Additional supporting evidence for this particular reading of the results comes from psychology. We find that character traits associated with wage premiums, for instance delegation skills, team building skills, and strategic planning are closely connected to skills psychological research has identified as leadership characteristics, i.e. management of personnel, visioning, as well as general strategic skills [39].

What is striking, is that many of the aforementioned skills in Table 2 also correspond to gender stereotypes. Gender stereotypes are generalizations about commonly shared perceptions of female and male attributes. Previous research has shown that while women are described as embodying “communal behavior”, such as kindness, loyalty, and warmness, men are characterized by “agentic traits”, such as competitiveness and aggressiveness [20], and as possessing leadership abilities [18]. Common “agentic” traits, such as competitive and aggressive, have been filtered out as ambiguous (see Sect. 2.2.2), since they typically do not describe the desired characteristics of the job applicant. However, we still find several leadership traits to come about with higher wages in Table 2. Moreover, “communal behavior” seems to come about with wage penalties in Table 2 across the board (for instance: polite, dedication, friendly personality, and being calm).

Thus, Table 2 provides first evidence that male gender stereotypes are connected to wage premiums, whereas female gender stereotypes are connected to wage penalties in the labor market. To scrutinize this issue further, in the following section we examine the association between gender stereotypes and wages in more detail.

4 Gender and soft skills

In this section we scrutinize to what extent soft skills are associated with occupational sex segregation. Thereafter, we explore a possible relationship between wages and gendered soft skills.

4.1 Industry gender composition prediction

In what follows, we test whether soft skills can predict the gender composition of a job category. The proportion of women for each job category was approximated by mapping the job categories in our data to the nearest categories from UK Labour Market statisticsFootnote 12 as shown in Table 3.

Table 3 The percentage of women in job categories

We find that job ads in male-dominated job categories mention 3.20 soft skills on average, while ads in female-dominated job categories mention only 3.00 soft skills. The difference in means is statistically significant (\(p<0.001\); two-tailed t-test with unequal variances).

To predict the proportion of women in the category of a job ad, we used ordinary least squares (OLS) regression over job ads containing at least 3 different soft skills.

-- STATED PROBLEM --
Condense the paragraph in the soft skills passage that begins "What is striking" into a short bulleted list that keeps its main facts.

-- DATASET CONTENT --

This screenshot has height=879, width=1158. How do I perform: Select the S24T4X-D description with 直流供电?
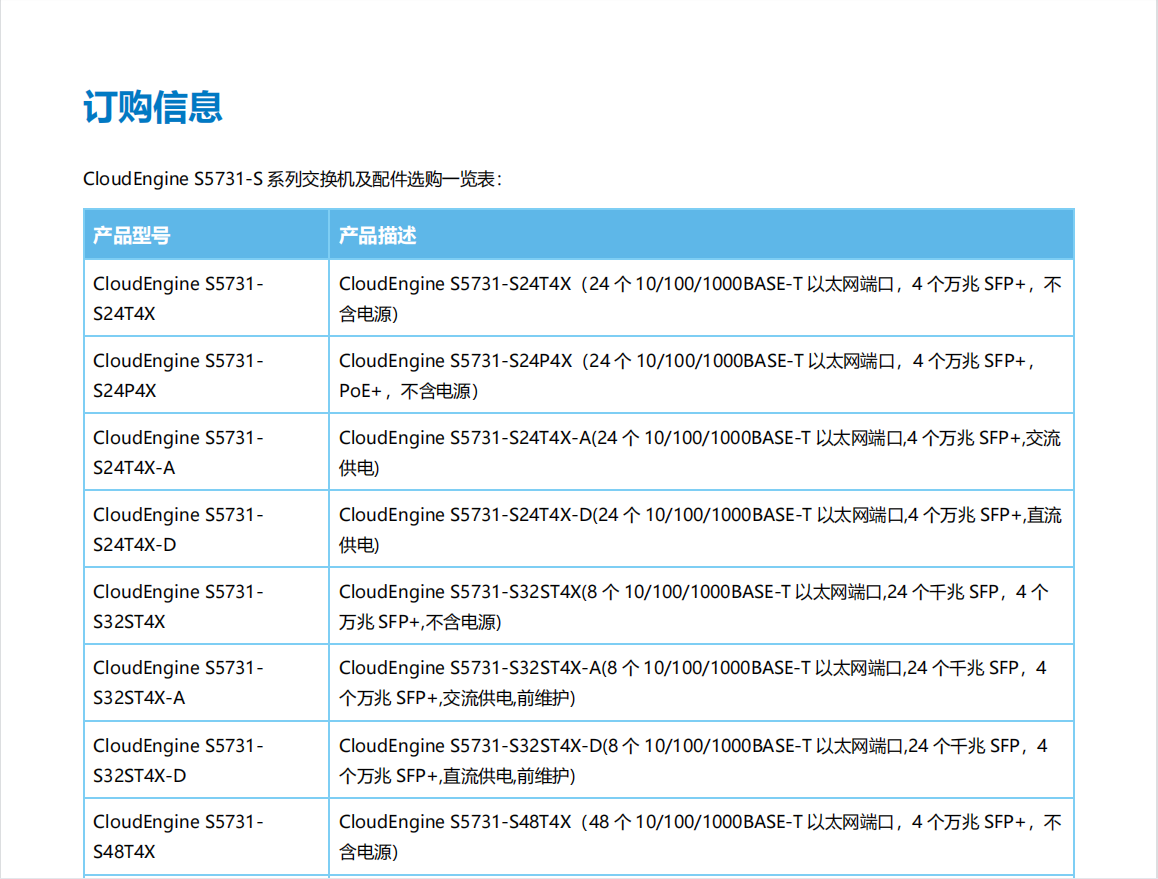pyautogui.click(x=699, y=530)
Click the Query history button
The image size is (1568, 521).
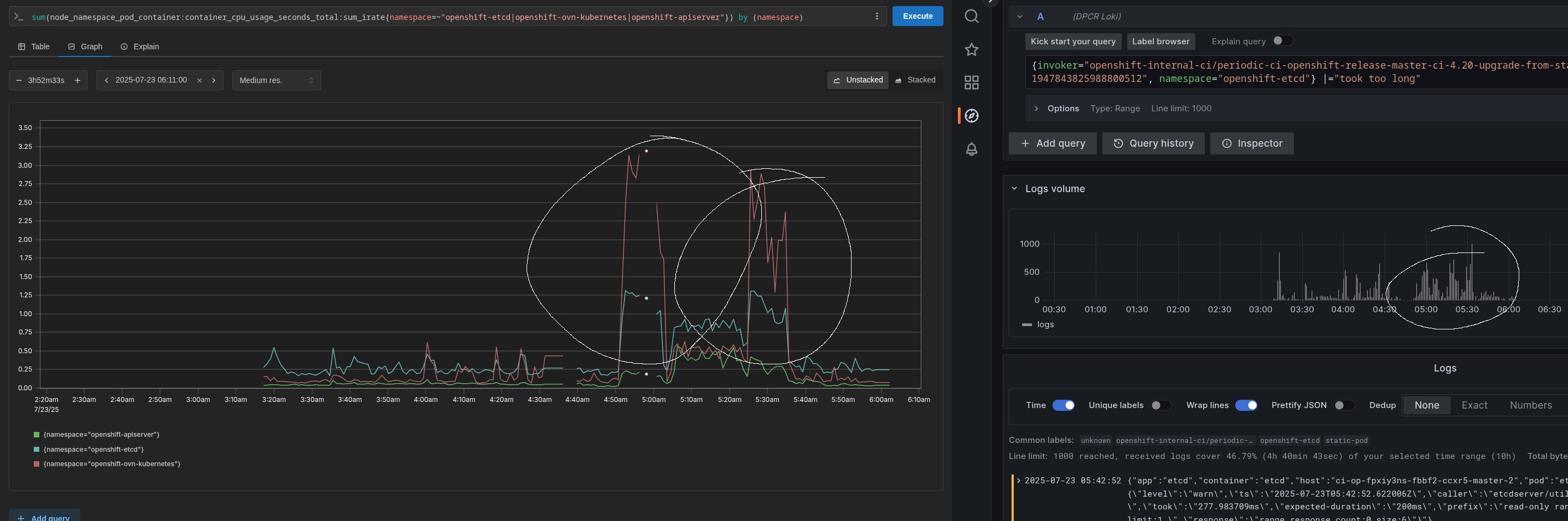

-- FINISHED TASK --
- Many of the skills in Table 2 also correspond to gender stereotypes, which are generalizations about commonly shared perceptions of female and male attributes.
- Previous research describes women as embodying "communal behavior" (kindness, loyalty, warmness) and men as having "agentic traits" (competitiveness, aggressiveness) and leadership abilities.
- Common agentic traits such as competitive and aggressive were filtered out as ambiguous, since they typically do not describe the desired characteristics of a job applicant.
- Several leadership traits still come with higher wages in Table 2.
- Communal behavior seems to come with wage penalties across the board in Table 2, for example polite, dedication, friendly personality, and being calm.